### PERSYARATAN TUGAS
A. Tentukan apakah setiap pernyataan berikut sesuai dengan artikel tentang sertifikasi halal, lalu jawab ya atau tidak disertai kutipan persis dari artikel itu yang menjadi penentunya. (i) Sudah ada 1.158 pelaku usaha yang terdaftar di BPJPH. (ii) Layanan sertifikasi halal di tingkat kabupaten/kota sudah dibentuk pada 2020. (iii) Peningkatan sekitar 120 persen terjadi pada Desember 2019 dan Januari 2020.
B. Tuliskan kembali tanpa perubahan baris-baris dalam daftar baris, mulai dari baris yang memuat "Where should I" sampai baris yang memuat "Screen dimensions: 883x539", termasuk kedua baris itu. Jangan sertakan gambar dalam jawaban.

··· TEKS YANG DIBERIKAN ···

Rabu 26 Feb 2020 01:30 WIB

BPJPH: Baru 1.158 Pelaku Usaha Daftar Sertifikasi Halal

Bantuan pembiayaan dari pemerintah juga telah mendorong peningkatan sertifikasi.

Rep: Umar Mukhtar / Red: Agus Yulianto
Mastuki.
Foto: Republika/Putra M. Akbar
Mastuki.

REPUBLIKA.CO.ID, JAKARTA -- Kepala Pusat Registrasi dan Sertifikasi Halal Badan Penyelenggara Jaminan Produk Halal (BPJPH) Mastuki menuturkan, sampai saat ini ada 1.158 pelaku usaha yang sudah terdaftar di Badan Penyelenggara Jaminan Produk Halal (BPJPH). Pelaku usaha yang melakukan pendaftaran sertifikasi halal diklaim meningkat.

"Saat ini kami sedang memeriksa dokumen lagi yang masuk sekitar 150 pelaku usaha. Selama 4 bulan ini ada peningkatan jumlah meski tidak drastis," kata dia kepada Republika.co.id, Selasa (25/2).

Mastuki melanjutkan, peningkatan kunjungan dan pendaftaran terjadi pada Desember 2019 dan Januari 2020, yakni sekitar 120 persen. Peningkatan ini dipengaruhi pembentukan Satuan Tugas (Satgas) BPJPH di seluruh daerah provinsi di Kantor Wilayah (Kanwil) Kementerian Agama.

"Kami sudah melakukan desentralisasi layanan. Sehingga pelaku usaha bisa langsung mengajukan sertifikat halal di Satgas BPJPH di Kanwil Kemenag seluruh Indonesia." ucap dia.

Untuk sementara ini, desentralisasi layanan sertifikasi halal baru dilakukan di tingkat pusat dan provinsi. Layanan tersebut juga akan ada di tingkat kabupaten/kota. Namun, pembentukannya direncanakan baru dimulai pada 2021.

··· DAFTAR BARIS ···

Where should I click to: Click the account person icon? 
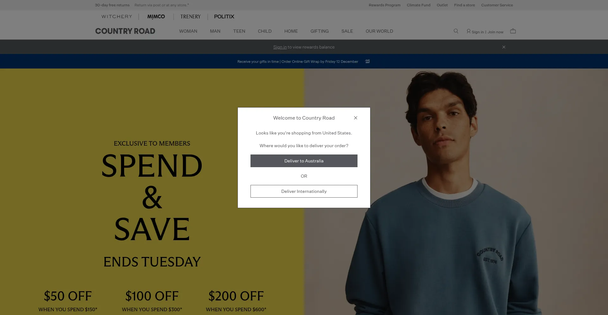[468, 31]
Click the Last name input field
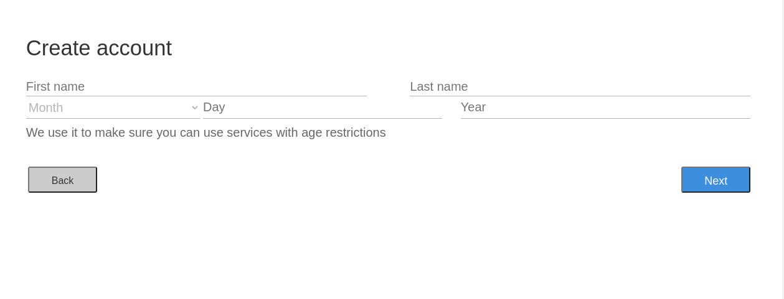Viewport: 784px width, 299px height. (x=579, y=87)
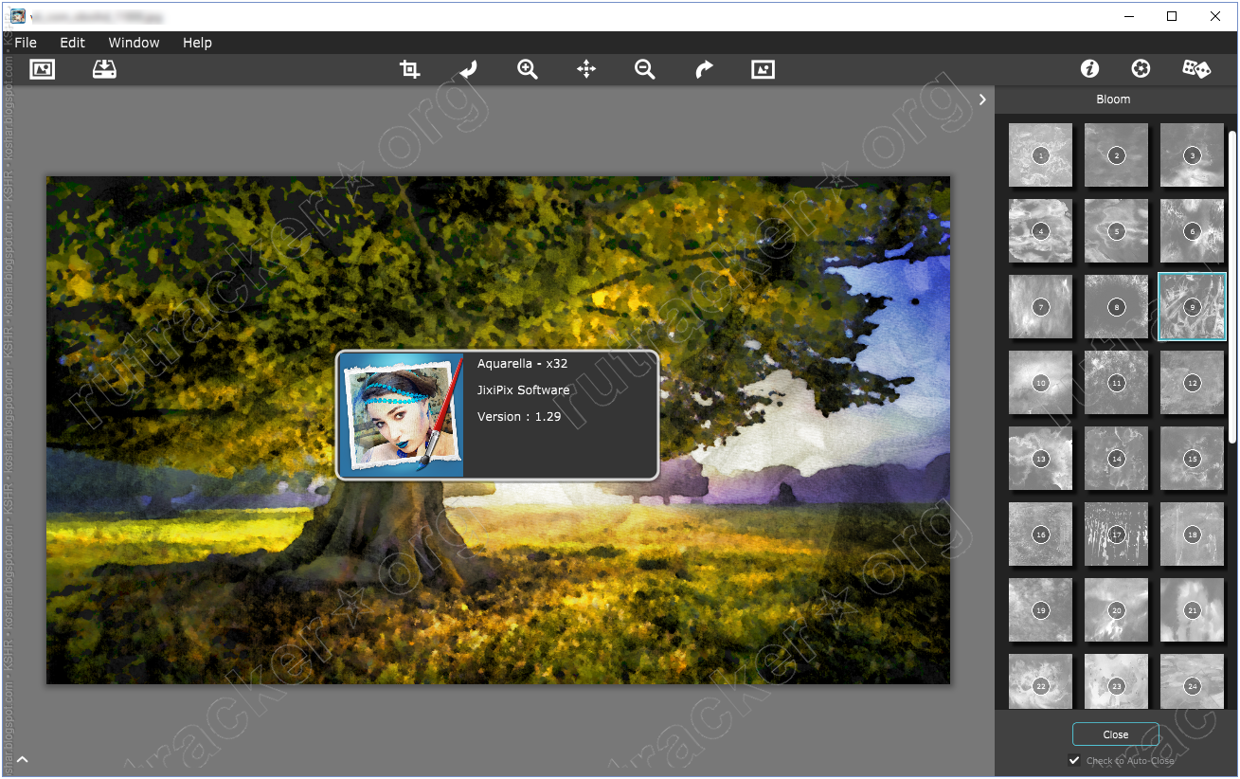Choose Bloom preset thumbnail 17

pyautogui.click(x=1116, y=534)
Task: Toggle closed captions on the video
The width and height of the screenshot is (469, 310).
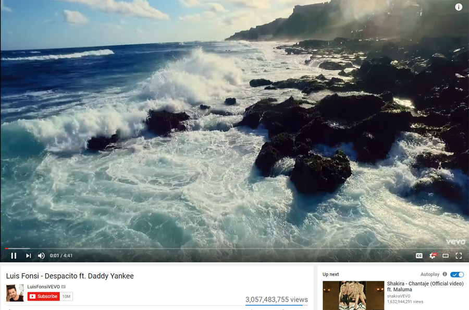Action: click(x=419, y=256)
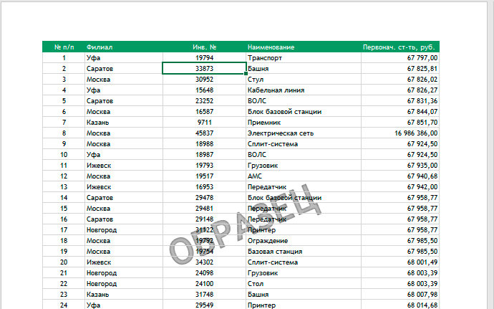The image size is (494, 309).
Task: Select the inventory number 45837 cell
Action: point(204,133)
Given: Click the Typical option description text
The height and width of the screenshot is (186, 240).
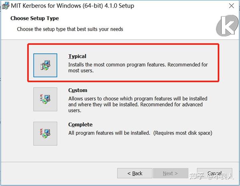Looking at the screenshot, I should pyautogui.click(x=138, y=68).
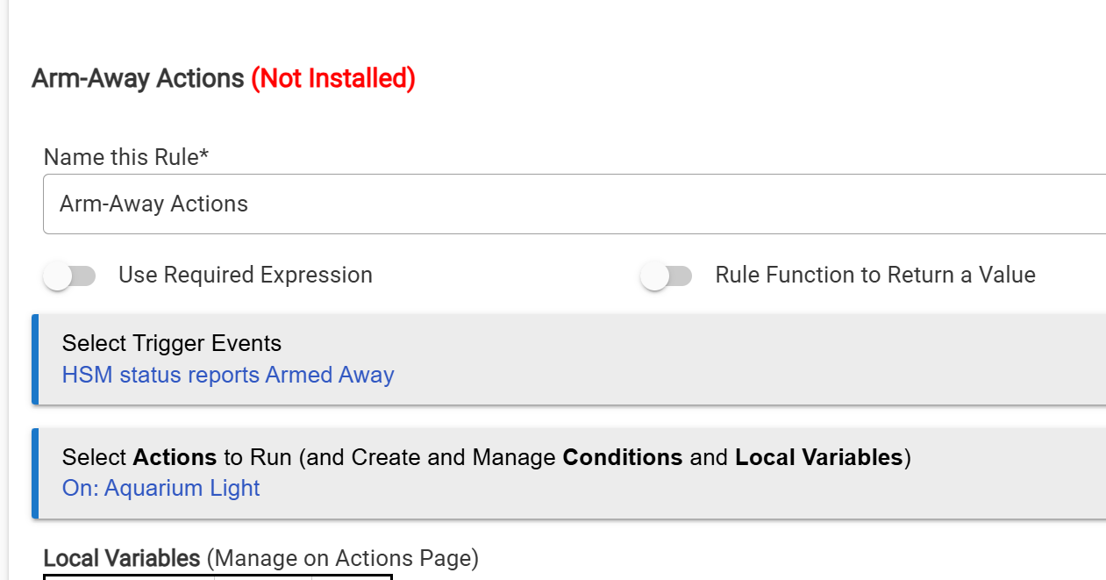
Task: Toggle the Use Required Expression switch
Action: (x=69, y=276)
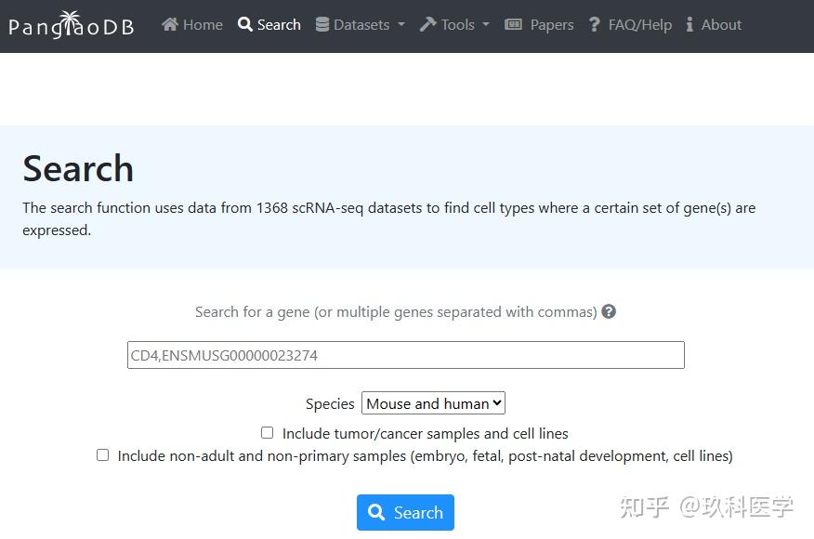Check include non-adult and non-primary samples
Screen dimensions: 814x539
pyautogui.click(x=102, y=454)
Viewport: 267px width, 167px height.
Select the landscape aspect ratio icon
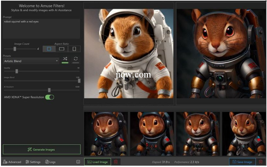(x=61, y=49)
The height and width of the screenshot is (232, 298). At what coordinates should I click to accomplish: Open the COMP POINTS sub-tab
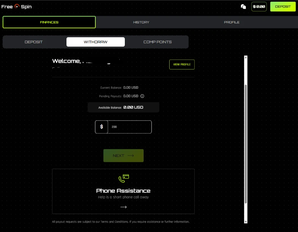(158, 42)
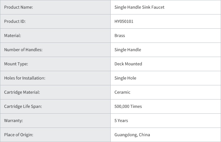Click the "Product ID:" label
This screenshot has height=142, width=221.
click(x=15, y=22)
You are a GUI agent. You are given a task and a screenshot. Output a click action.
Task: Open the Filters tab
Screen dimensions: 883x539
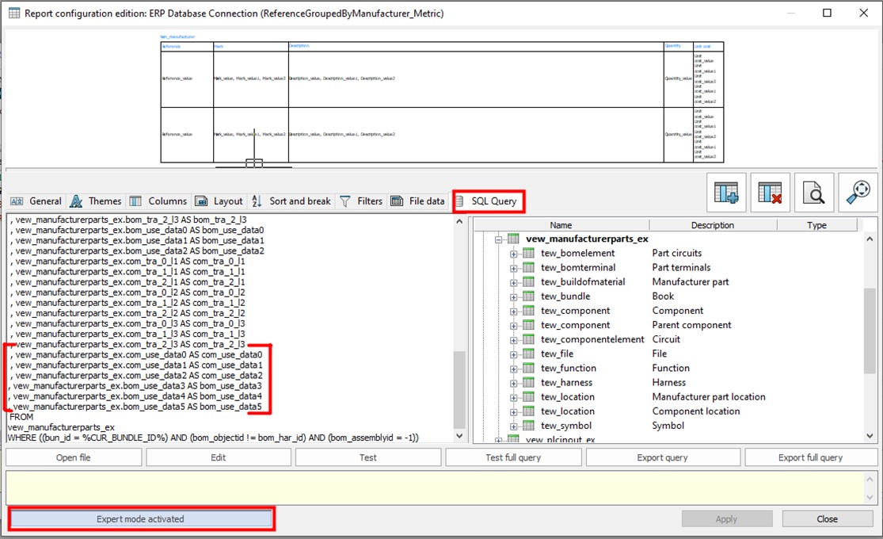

···
··· DAFTAR BARIS ···

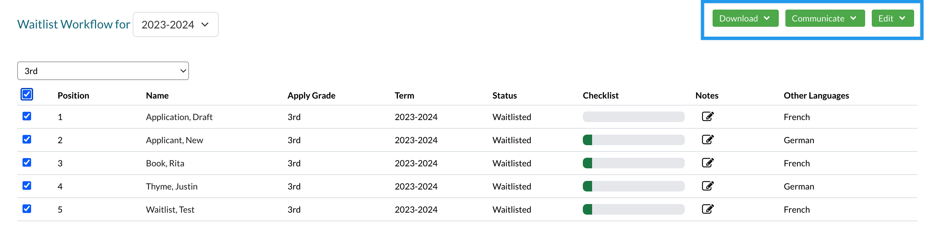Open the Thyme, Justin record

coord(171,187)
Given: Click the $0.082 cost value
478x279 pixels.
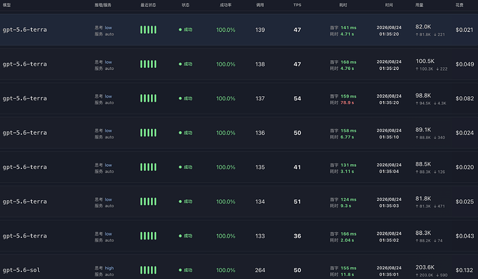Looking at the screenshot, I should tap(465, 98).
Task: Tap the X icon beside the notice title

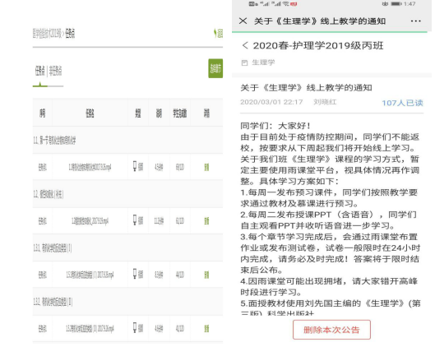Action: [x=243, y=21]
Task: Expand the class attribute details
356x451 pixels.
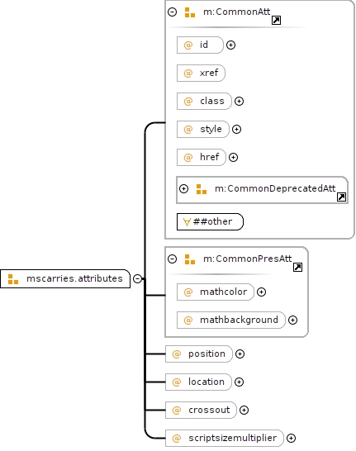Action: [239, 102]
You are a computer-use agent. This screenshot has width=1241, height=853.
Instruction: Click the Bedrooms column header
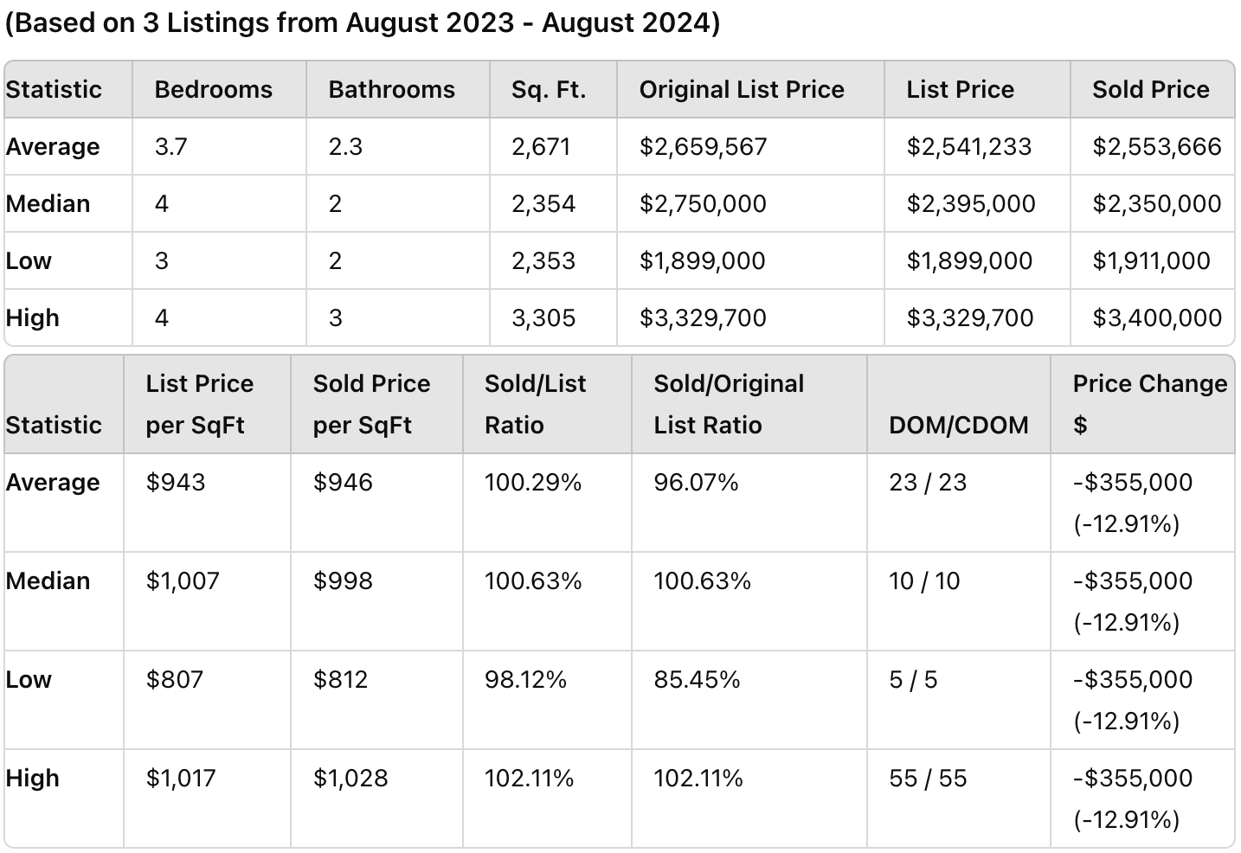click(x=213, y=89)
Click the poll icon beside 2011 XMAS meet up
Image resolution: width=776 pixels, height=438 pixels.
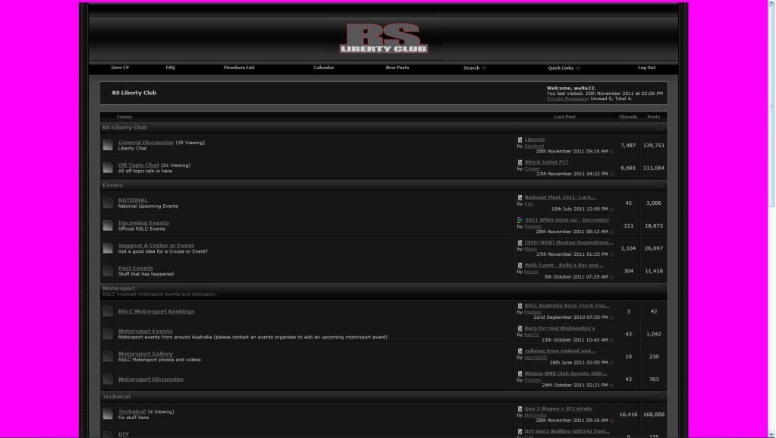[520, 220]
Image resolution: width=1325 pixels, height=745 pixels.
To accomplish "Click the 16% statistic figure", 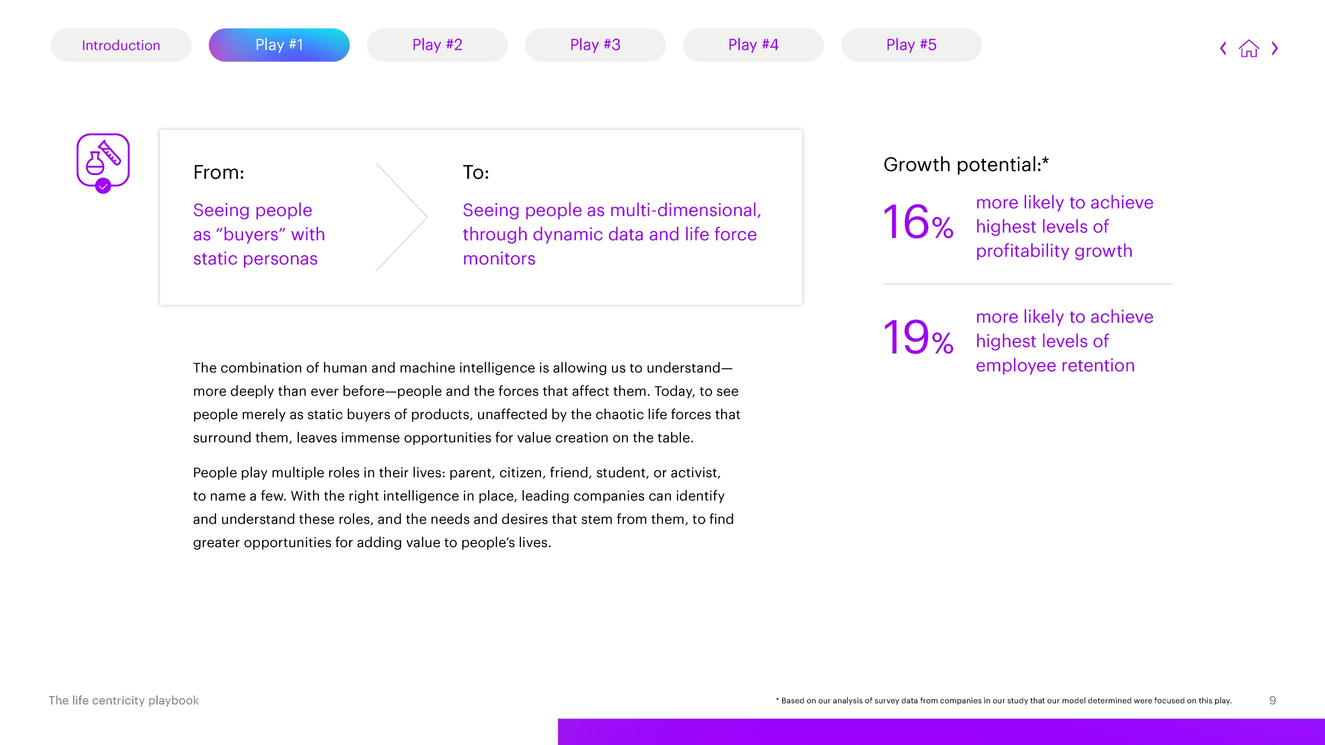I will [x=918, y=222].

···

### PENYELESAIAN
A.
(i) Ya: "sampai saat ini ada 1.158 pelaku usaha yang sudah terdaftar di Badan Penyelenggara Jaminan Produk Halal (BPJPH)"
(ii) Tidak: "Namun, pembentukannya direncanakan baru dimulai pada 2021."
(iii) Ya: "peningkatan kunjungan dan pendaftaran terjadi pada Desember 2019 dan Januari 2020, yakni sekitar 120 persen"

B.
Where should I click to: Click the account person icon? 
[468, 31]
Click the Last name input field
Viewport: 784px width, 299px height. (x=579, y=87)
Choose Bloom preset thumbnail 17

pyautogui.click(x=1116, y=534)
Task: Toggle closed captions on the video
The width and height of the screenshot is (469, 310).
Action: click(x=419, y=256)
The image size is (494, 309).
Task: Select the inventory number 45837 cell
Action: point(204,133)
Given: Click the Typical option description text
The height and width of the screenshot is (186, 240).
Looking at the screenshot, I should pyautogui.click(x=138, y=68).
Task: Toggle the Use Required Expression switch
Action: (x=69, y=276)
Check include non-adult and non-primary samples
Screen dimensions: 814x539
pyautogui.click(x=102, y=454)
Viewport: 267px width, 167px height.
Select the landscape aspect ratio icon
(x=61, y=49)
The height and width of the screenshot is (232, 298). At what coordinates should I click to accomplish: Open the COMP POINTS sub-tab
(158, 42)
Click the "Product ID:" label
This screenshot has height=142, width=221.
click(x=15, y=22)
You are a GUI agent. You are given a task and a screenshot. Output a click action.
Task: Open the Filters tab
Screen dimensions: 883x539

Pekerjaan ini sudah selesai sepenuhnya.